The first thing to realize is that ROC analysis doesn't care about the exact values of your data. Instead it looks at the ranking on the data points, and how the ranks separate.
Second, as has been mentioned in a comment above, the votes for classes 0 and 1 sum up to 1 in each observation. This means that in terms of ranking, the two are equivalent (modulo the direction of sorting).

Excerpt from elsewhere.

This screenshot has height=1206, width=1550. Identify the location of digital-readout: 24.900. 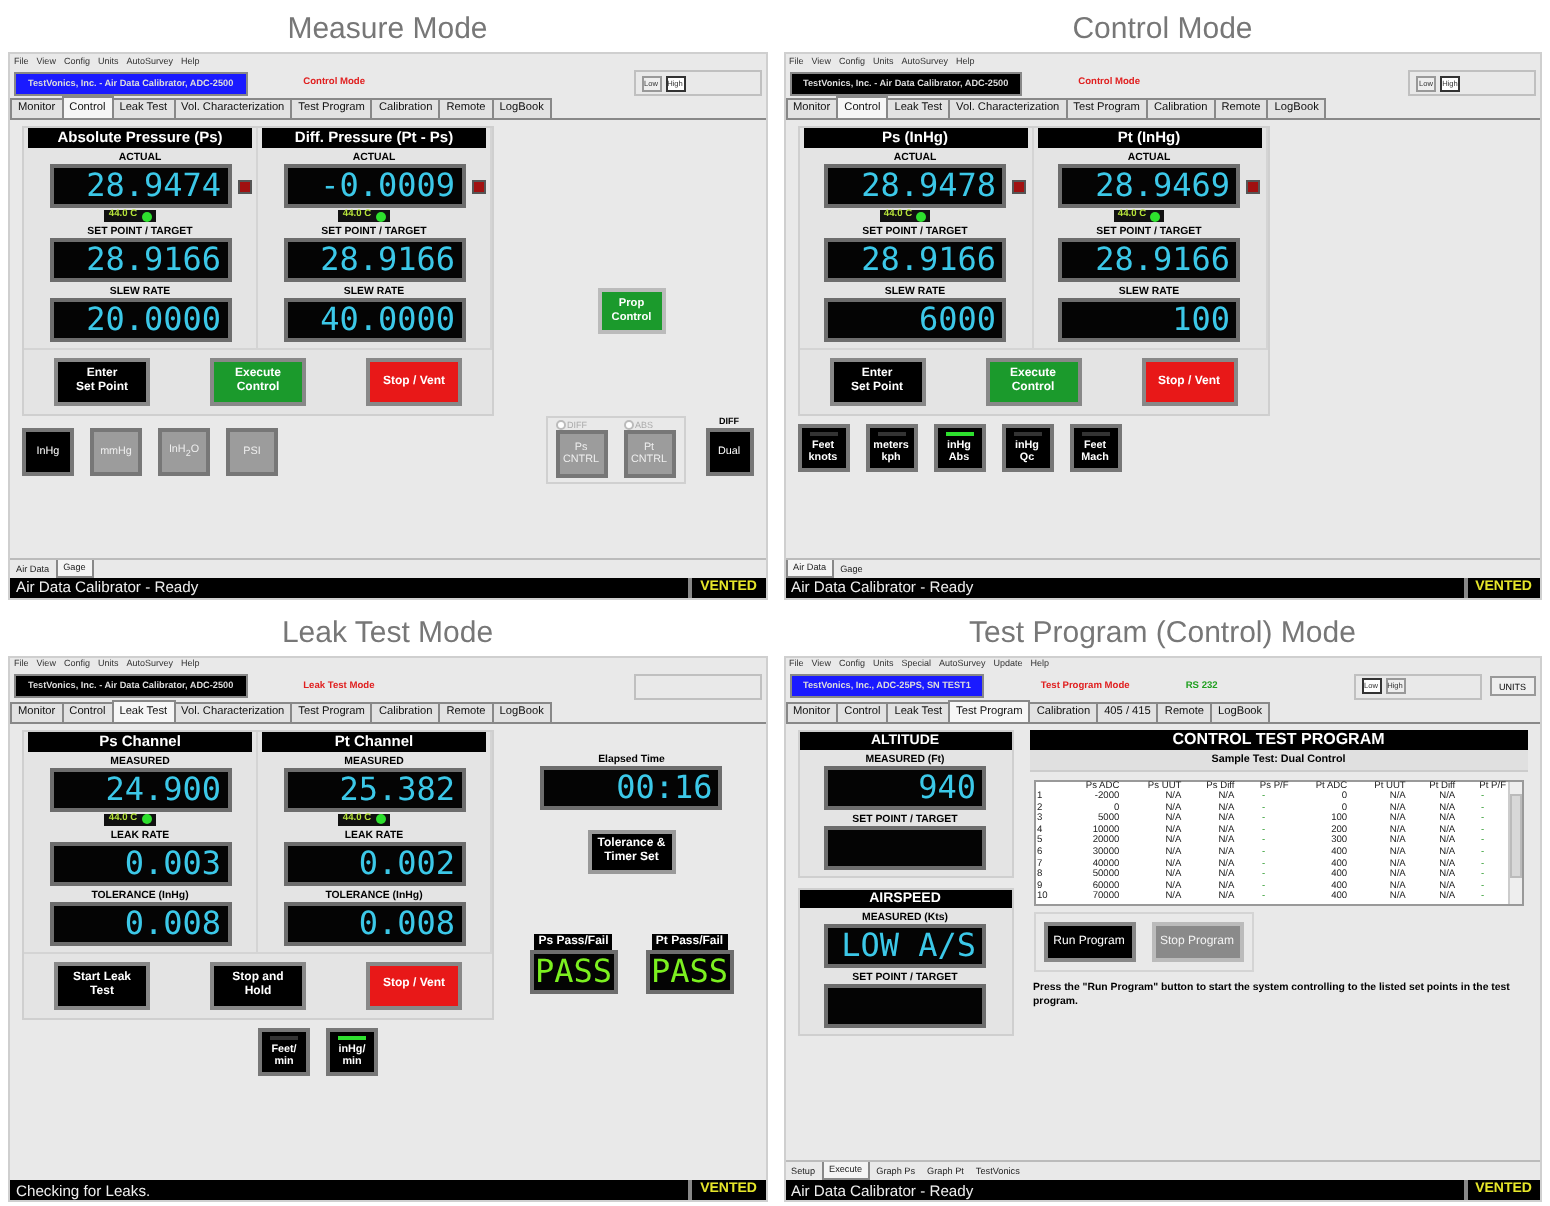
(140, 789).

The last piece of the puzzle is that pROC doesn't assume that you are providing the predictor as the probability to belong to the positive class. Instead you can pass any kind of score, and the direction of the comparison is detected automatically. This is done silently by default but you can see what happens by setting the quiet
flag to FALSE
:
> pROC::roc(obese, votes_1, quiet = FALSE)

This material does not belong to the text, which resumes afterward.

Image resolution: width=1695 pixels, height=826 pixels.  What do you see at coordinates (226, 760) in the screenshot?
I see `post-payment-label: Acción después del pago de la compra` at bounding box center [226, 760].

Setting levels: control = 0, case = 1
Setting direction: controls < cases
> pROC::roc(obese, votes_2, quiet = FALSE)
Setting levels: control = 0, case = 1
Setting direction: controls > cases
Notice how in the case of votes_2
it detected that the negative class had higher values (based on the median) and set the direction of the comparison accordingly.
If this is not what you want you can always set the class levels and direction parameters explicitly:
> pROC::roc(obese, votes_2, levels = c(0, 1), direction = "<")
This will result in a "reversed" curve showing how votes_2
is performing worse than random at detecting the positive class with higher values.